--- START OF DOCUMENT PASSAGE ---

Further, the first oil groove 212 of the oil guide member 210 is arranged at a position overlapping the flow outlet 222 formed at the inner side face of the support plate portion 16 when the oil guide member 210 is attached to the support plate portion 16. Further, as shown by FIG. 6, the first oil groove 212 of the oil guide member 210 is formed with a through hole 213 constituting an oil path of the lubricant at a position of overlapping the flow outlet 222 of the inner side face of the support plate portion 16.

--- END OF DOCUMENT PASSAGE ---
--- START OF INFORMATION SHOWN ---

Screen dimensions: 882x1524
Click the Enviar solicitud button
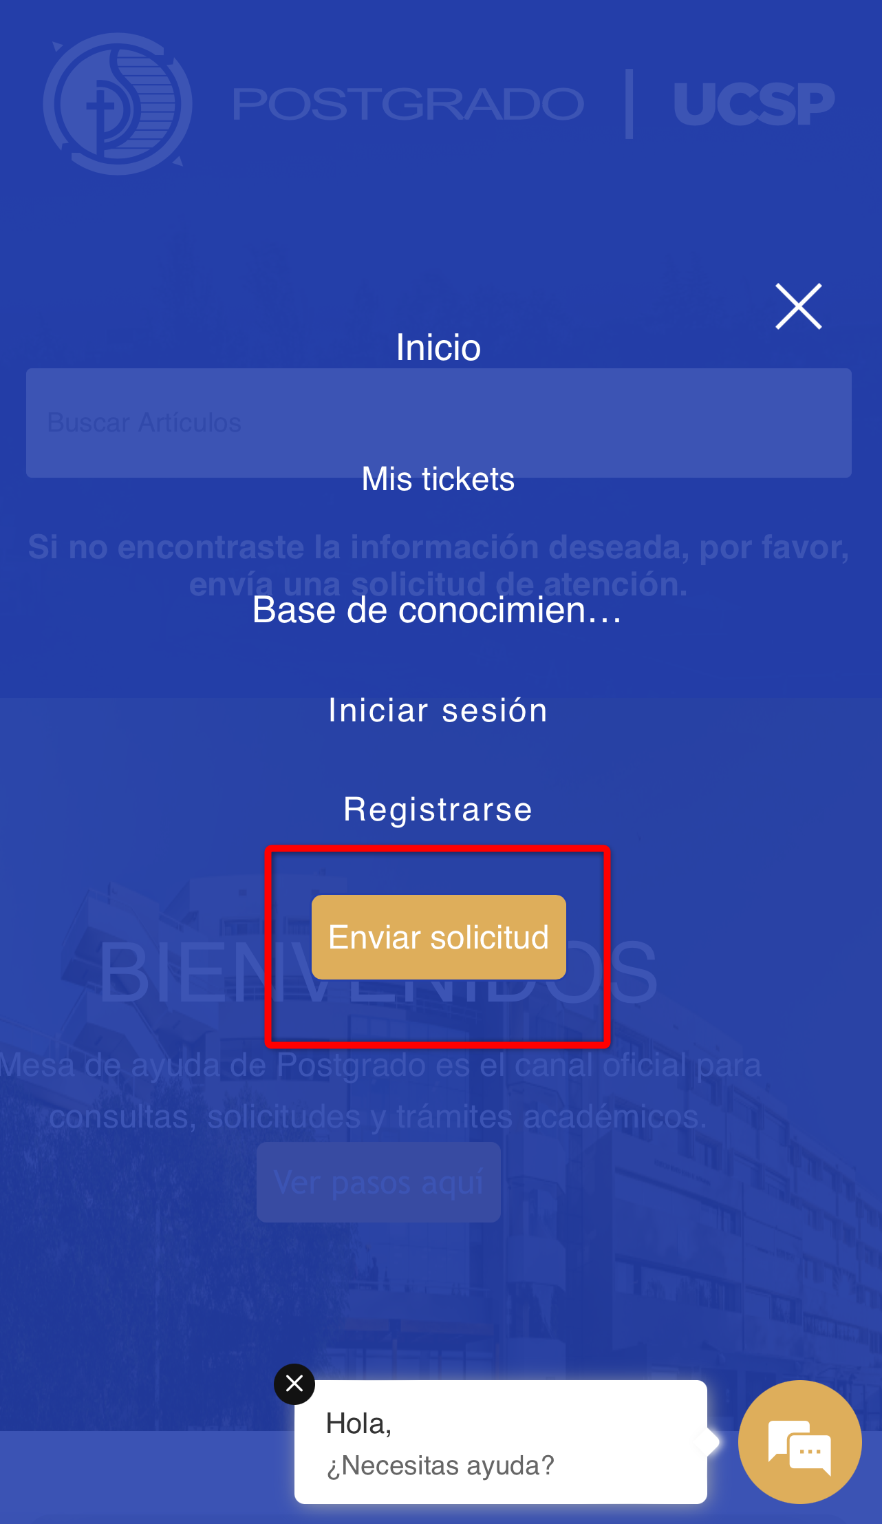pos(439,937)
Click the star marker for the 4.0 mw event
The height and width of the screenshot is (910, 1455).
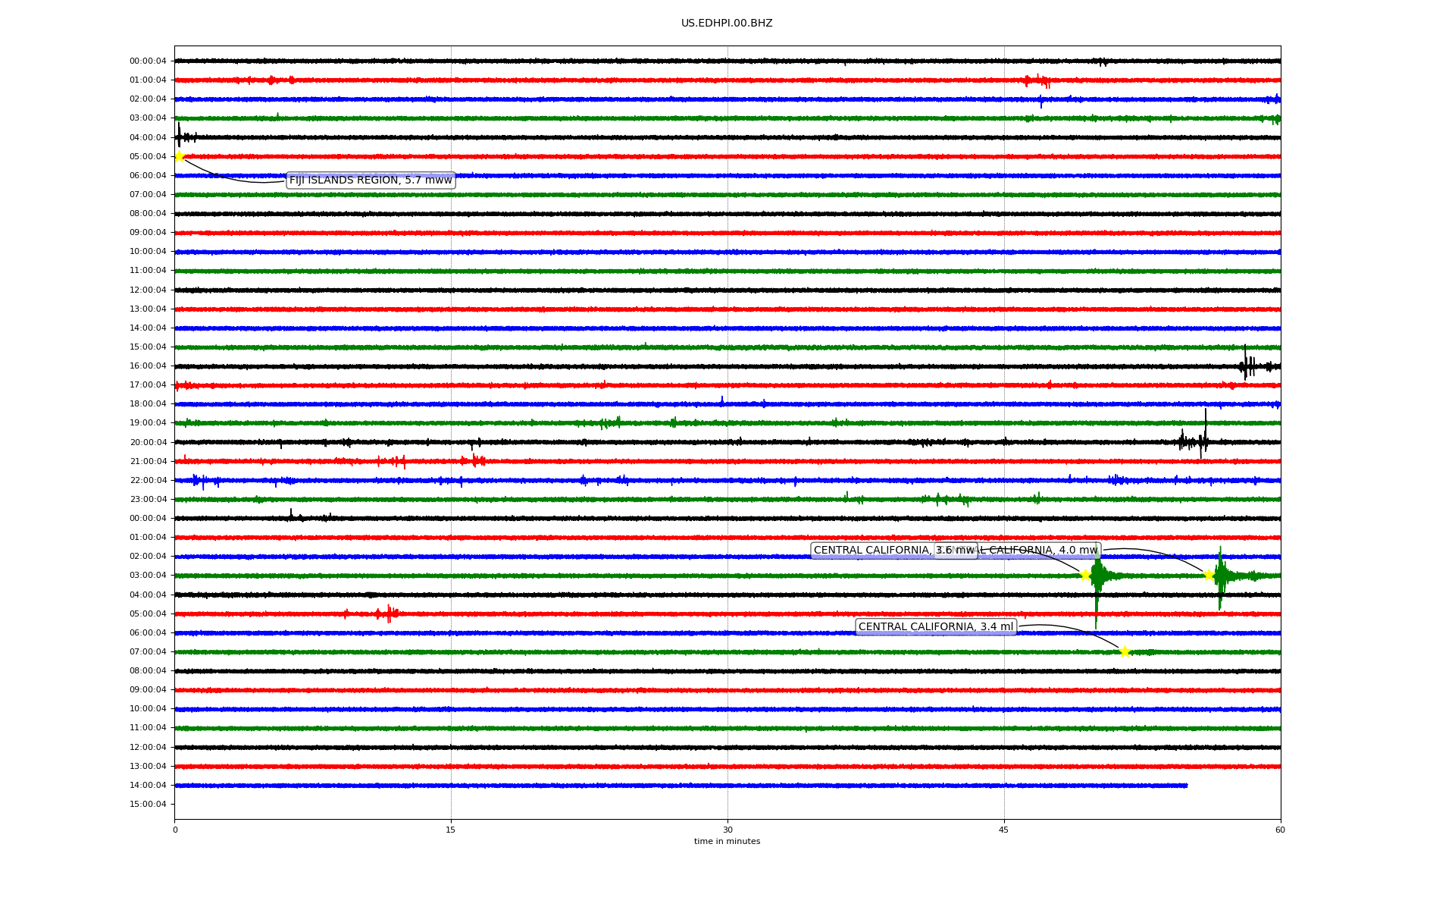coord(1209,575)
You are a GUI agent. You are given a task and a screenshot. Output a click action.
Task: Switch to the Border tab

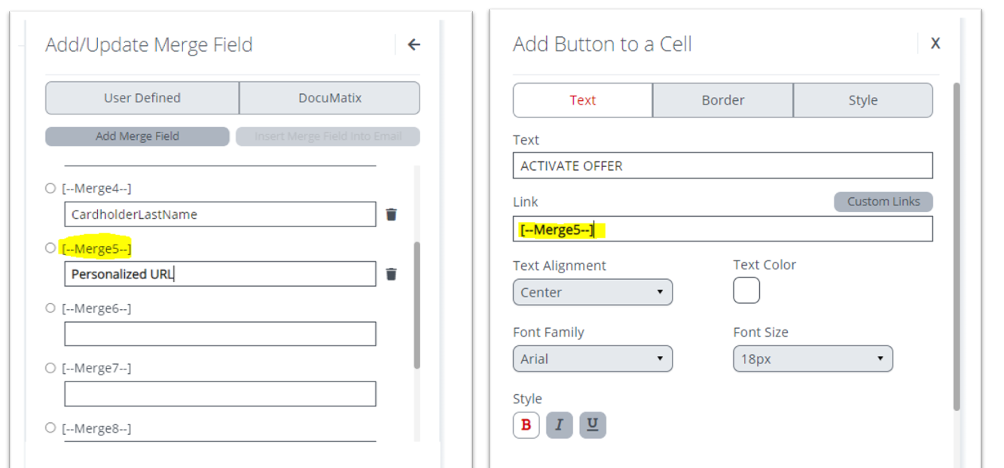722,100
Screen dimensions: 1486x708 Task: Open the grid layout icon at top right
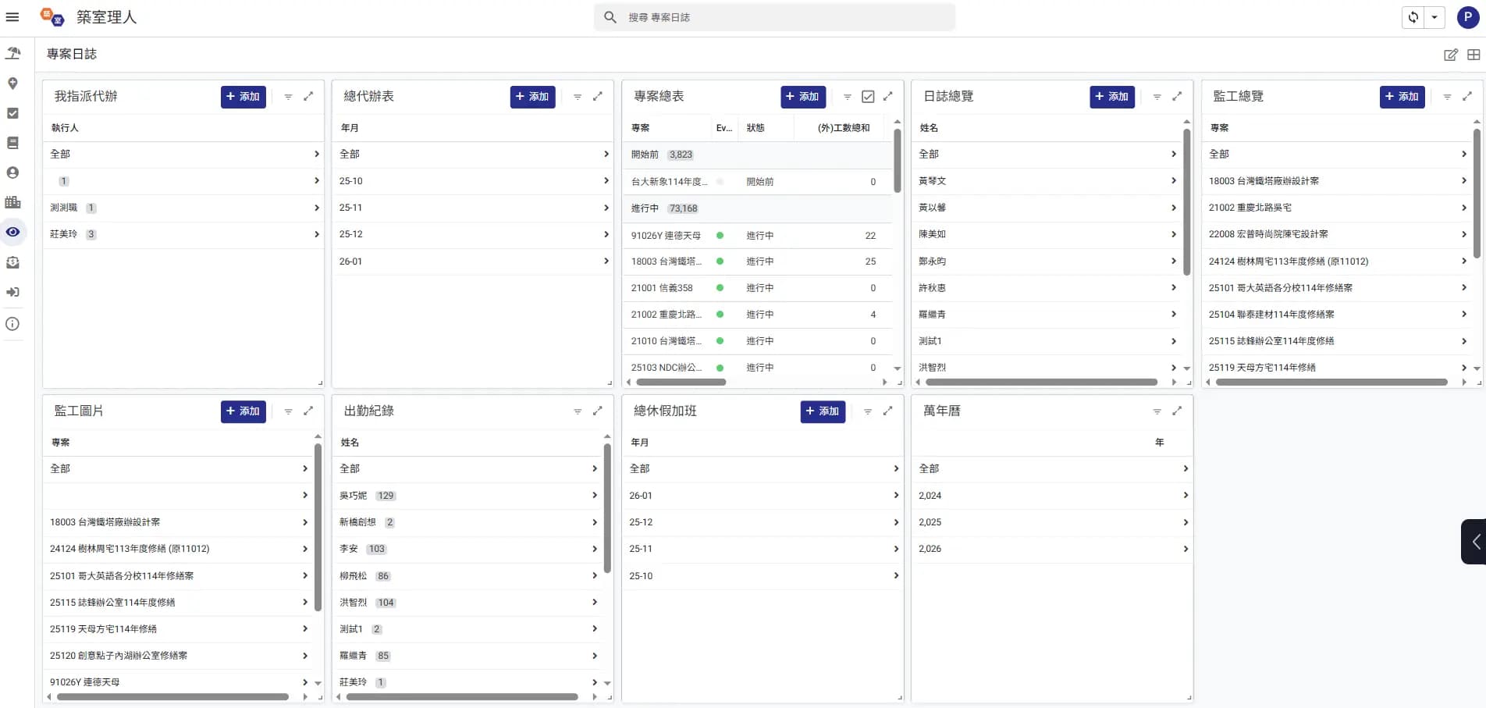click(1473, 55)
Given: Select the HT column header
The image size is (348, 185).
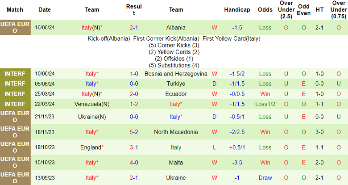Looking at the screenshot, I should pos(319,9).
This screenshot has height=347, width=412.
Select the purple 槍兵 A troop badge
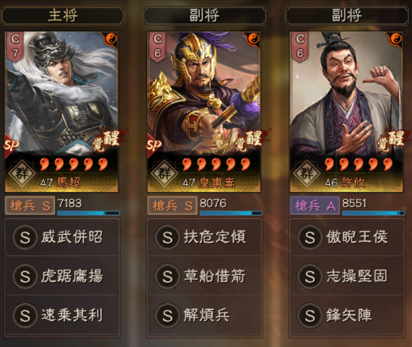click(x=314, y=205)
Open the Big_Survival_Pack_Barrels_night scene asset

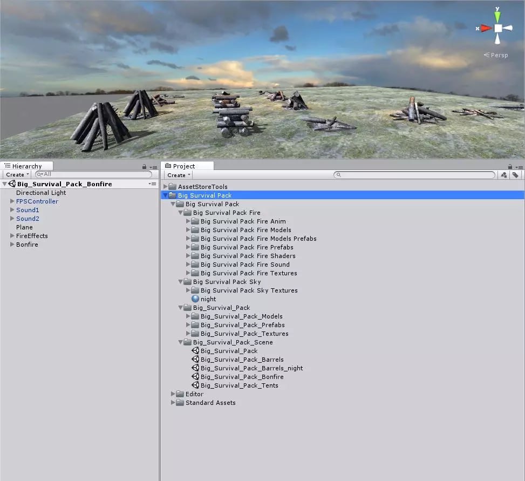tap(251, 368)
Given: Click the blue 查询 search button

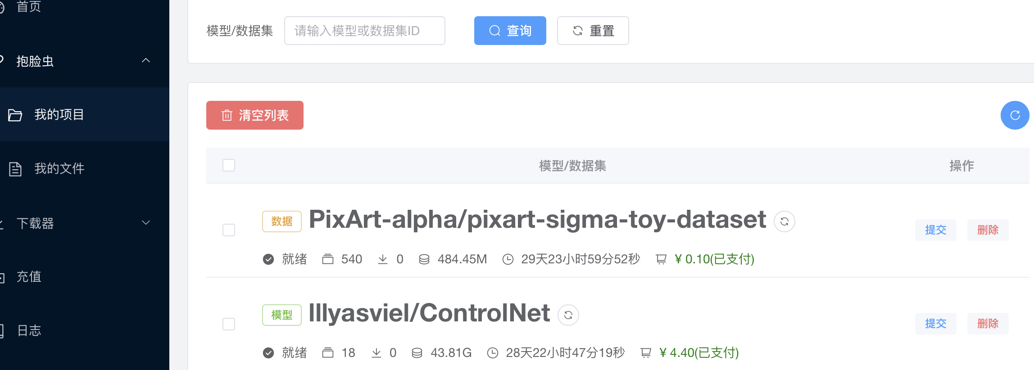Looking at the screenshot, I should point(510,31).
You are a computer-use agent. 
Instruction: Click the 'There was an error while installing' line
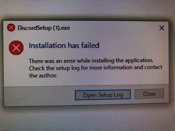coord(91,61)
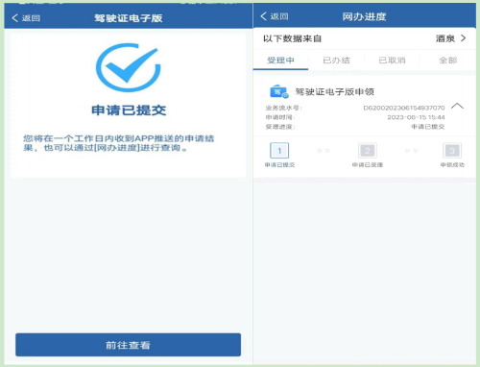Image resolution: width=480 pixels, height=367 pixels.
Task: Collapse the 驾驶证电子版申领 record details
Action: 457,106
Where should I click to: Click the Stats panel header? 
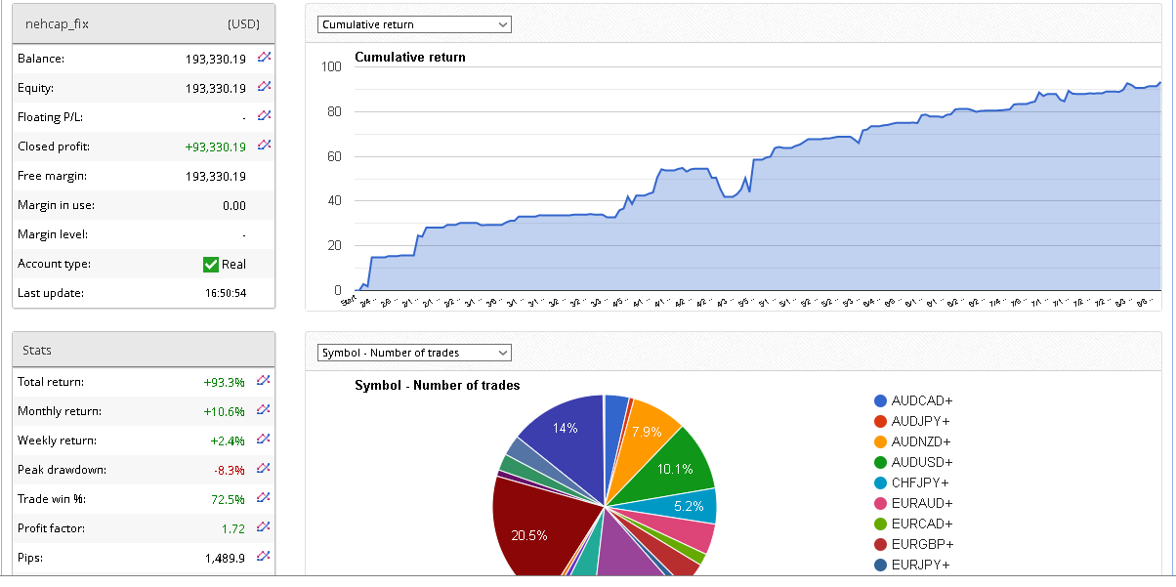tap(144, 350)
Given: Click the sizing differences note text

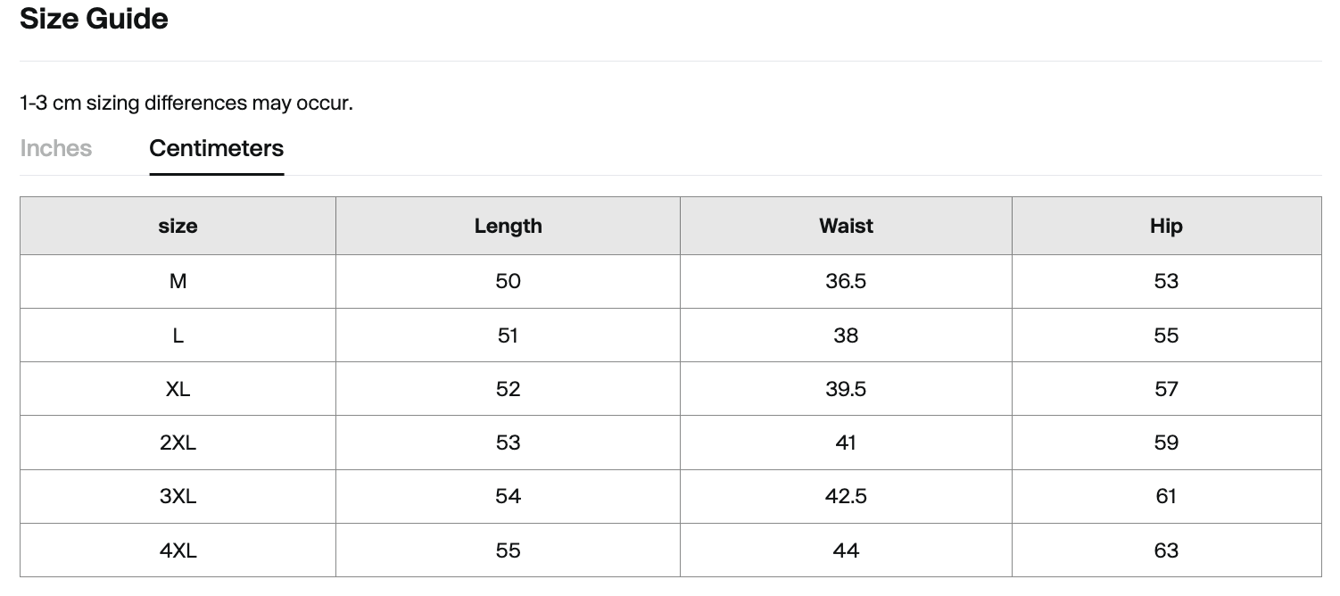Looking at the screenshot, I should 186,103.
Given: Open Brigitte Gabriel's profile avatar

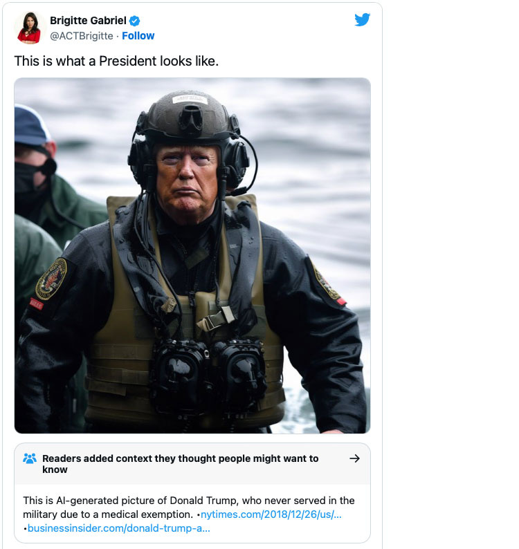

--- END OF INFORMATION SHOWN ---

WHAT TO WORK ON
• a. Rewrite the paragraph of the oil groove passage that begins "Further, the first oil groove 212" as a short bulleted list, keeping its main facts.
• b. List every component in the oil groove passage that is identified by a reference number, together with its number.
• c. Answer these questions using the oil groove passage, one per line:
(i) On which face of the support plate portion 16 is the flow outlet 222 formed?
(ii) Which figure shows the through hole 213?
(iii) What does the through hole 213 constitute?

TASK RESULTS
• a.
- When the oil guide member 210 is attached to the support plate portion 16, its first oil groove 212 overlaps the flow outlet 222 on the inner side face of the support plate portion 16.
- As FIG. 6 shows, the first oil groove 212 has a through hole 213 at that overlapping position.
- The through hole 213 forms an oil path for the lubricant.

• b.
- oil guide member 210
- first oil groove 212
- through hole 213
- flow outlet 222
- support plate portion 16

• c.
(i) The inner side face.
(ii) FIG. 6.
(iii) An oil path of the lubricant.